When the Fiat brand returned to the States, it did so within its own dealer network separate from Chrysler, Dodge, Jeep and Ram. But sales, advertising and other manufacturing aspects were all handled alongside the American brands in Auburn Hills.
Maserati, which is on the upswing worldwide, isn't. It has a separate office, a separate public relations team and a separate dealer network outside both Fiat and the CJDR stores. If you were to contact Chrysler's public-relations department for a comment about the 300 and the Quattroporte, you'd get all the information about the 300 and be referred elsewhere for the Quattroporte.

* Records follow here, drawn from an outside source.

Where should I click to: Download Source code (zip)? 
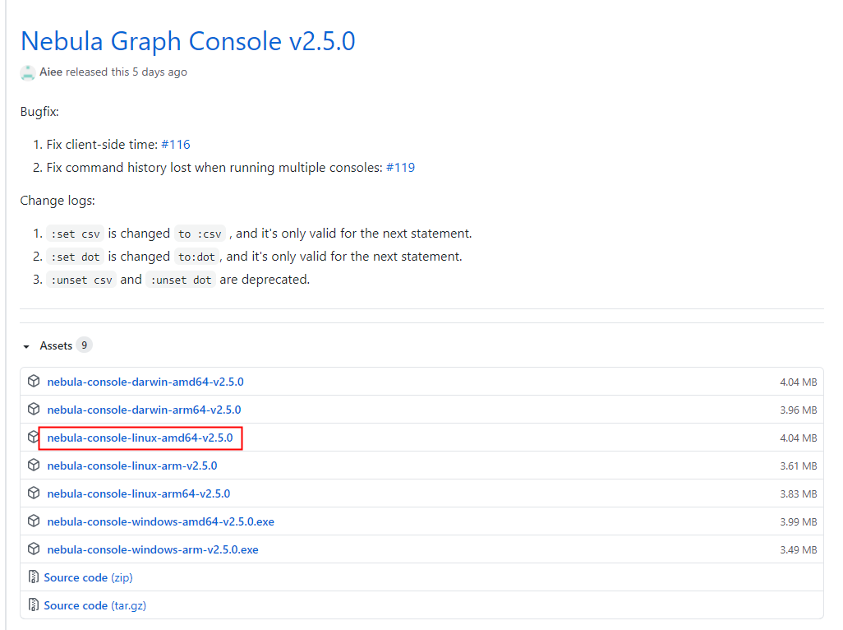tap(88, 578)
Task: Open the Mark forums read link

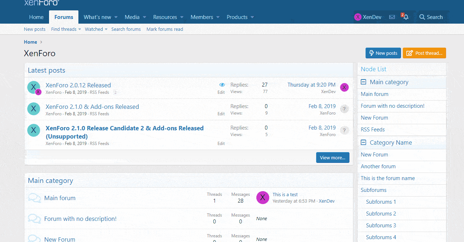Action: 165,29
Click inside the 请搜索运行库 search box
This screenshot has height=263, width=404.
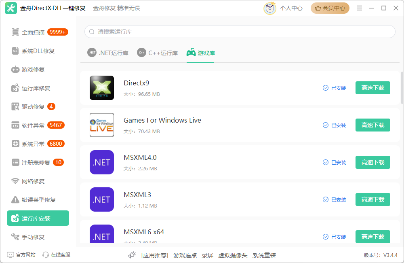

I kept that in mind when I saw that Chrysler's PR recently spoke on behalf of what's going on with the Alfa Romeo 4C launch, which led me to believe that more of Alfa's operations were going to move to Auburn Hills. Maybe not. According to Automotive News today, when the 4C comes next year, it might be sold through Maserati dealers.
"Most likely, the Alfa 4C will be sold in the U.S. through the Maserati network," [Harald] Wester, who also is Maserati's CEO, told Automotive News in an e-mail on Thursday, Sept. 26.
Many struggling Fiat dealerships are awaiting the 4C and other Alfa Romeos. But while Wester's revelation may be a blow to Fiat dealers, it raises more questions such as: Will the 4C also be sold at Fiat dealerships? And where will high-volume Alfa Romeos planned for the United States be sold - at Fiat dealerships, Maserati stores or both?
Wester and chief Chrysler spokesman Gualberto Ranieri declined to address the issues.
Well, this is tricky.
On one hand, the 4C isn't primed to become a volume seller like the Fiat 500, so putting it in a showroom with Maserati vehicles that sell modest but respectable numbers sounds like it makes more sense. The Fiat brand is also supposed to gain eight new models over the coming years; Alfa Romeo is supposed to have six. If Fiat is selling 500s without the help of another brand behind it, wouldn't it also make more sense to steer more traffic to Maserati with the help of Alfa Romeo?
On the other hand, there's the Fiat dealer network. Dealers were counting on the new Alfa Romeo coming, and we all knew this. They get to see all the new models before we do! But in the event that every person who buys a Fiat 500 has already bought one, there needs to be another reason for people to come into those dealerships. The 4C was going to be that reason.
As Automotive News says, there's a chance that both Maserati and Fiat dealers could have the Alfa Romeo brand, but I'm thinking that would run against Chrysler's overall philosophy of dealers being a one-stop shop for all brands. More than 90% of all dealers under Chrysler have all four of the American brands. So why split one of the Italian brands among two networks?
Here's Maserati's dealer network. In many places, you might be screwed. Then again, maybe Alfa Romeo will have an air of exclusivity if they're sold at fewer dealers. Regardless, time is ticking for Chrysler and Fiat to figure this out.